>> START PAGE TEXT

SC 23.683 Operation Tests
(a) It must be shown by operation tests that, when the flight
control system and the load alleviation systems are operated and loaded
as prescribed in paragraph (c) of this section, the flight control
system and load alleviation systems are free from--
(1) Jamming;
(2) Excessive friction; and
(3) Excessive deflection.
(b) The operation tests in paragraph (a) of this section must also
show the load alleviation system and associated surfaces do not
restrict or prevent aileron control surface movements, or cause any
adverse response of the ailerons, under the loading prescribed in
paragraph (c) of this section that would prevent continued safe flight
and landing.
(c) The prescribed test loads are for the entire load alleviation
and flight control systems, loads corresponding to the limit air loads
on the appropriate surfaces.
Note: Advisory Circular (AC) 23-17C ``Systems and Equipment
Guide to Certification of Part 23 Airplanes'' provides guidance on
potential methods of compliance with this section and other
regulations applicable to this STC project.

>> END PAGE TEXT

TO-DO LIST →
1. Answer these about the operation tests text:
(a) What three conditions must the flight control and load alleviation systems be free from?
(b) Whose control surface movements must the load alleviation system not restrict or prevent?
(c) Which advisory circular gives guidance on methods of compliance?
2. In the listing, replace "Shop" with "Store" and change nothing else. Leave the picture out of your answer.
The listing has nothing to do with the operation tests text.

>> START GIVEN ENTRIES

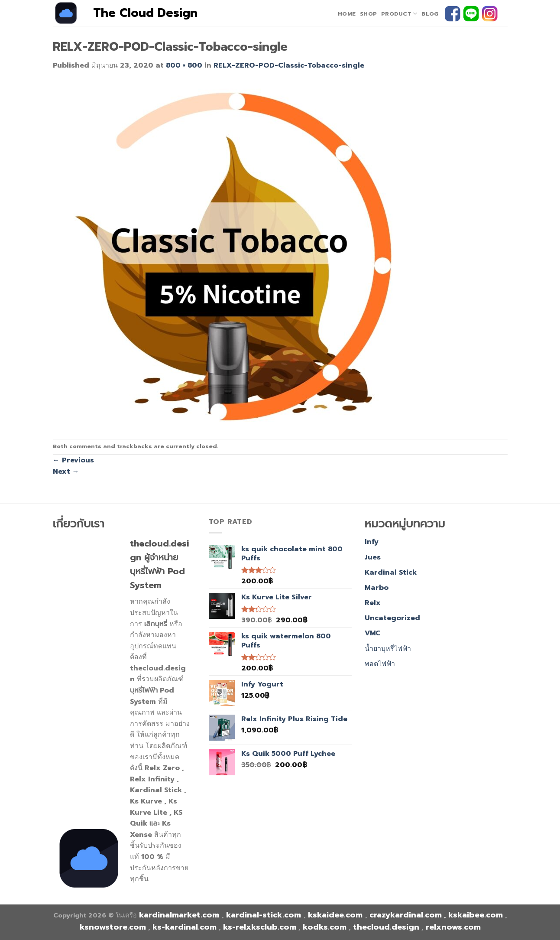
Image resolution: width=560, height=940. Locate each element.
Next (66, 472)
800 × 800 (184, 65)
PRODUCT (399, 14)
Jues (372, 557)
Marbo (376, 588)
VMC (372, 633)
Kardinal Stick (391, 572)
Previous (73, 460)
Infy (372, 542)
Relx (372, 603)
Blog (430, 13)
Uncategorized (392, 618)
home (346, 13)
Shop (368, 13)
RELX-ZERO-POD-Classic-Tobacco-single (289, 65)
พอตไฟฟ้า (380, 664)
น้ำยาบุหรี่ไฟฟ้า (388, 649)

>> END GIVEN ENTRIES

REPLIES →
1.
(a) Jamming, excessive friction, and excessive deflection.
(b) The ailerons'.
(c) AC 23-17C, "Systems and Equipment Guide to Certification of Part 23 Airplanes."

2.
Image resolution: width=560, height=940. Locate each element.
Next (66, 472)
800 × 800 (184, 65)
PRODUCT (399, 14)
Jues (372, 557)
Marbo (376, 588)
VMC (372, 633)
Kardinal Stick (391, 572)
Previous (73, 460)
Infy (372, 542)
Relx (372, 603)
Blog (430, 13)
Uncategorized (392, 618)
home (346, 13)
Store (368, 13)
RELX-ZERO-POD-Classic-Tobacco-single (289, 65)
พอตไฟฟ้า (380, 664)
น้ำยาบุหรี่ไฟฟ้า (388, 649)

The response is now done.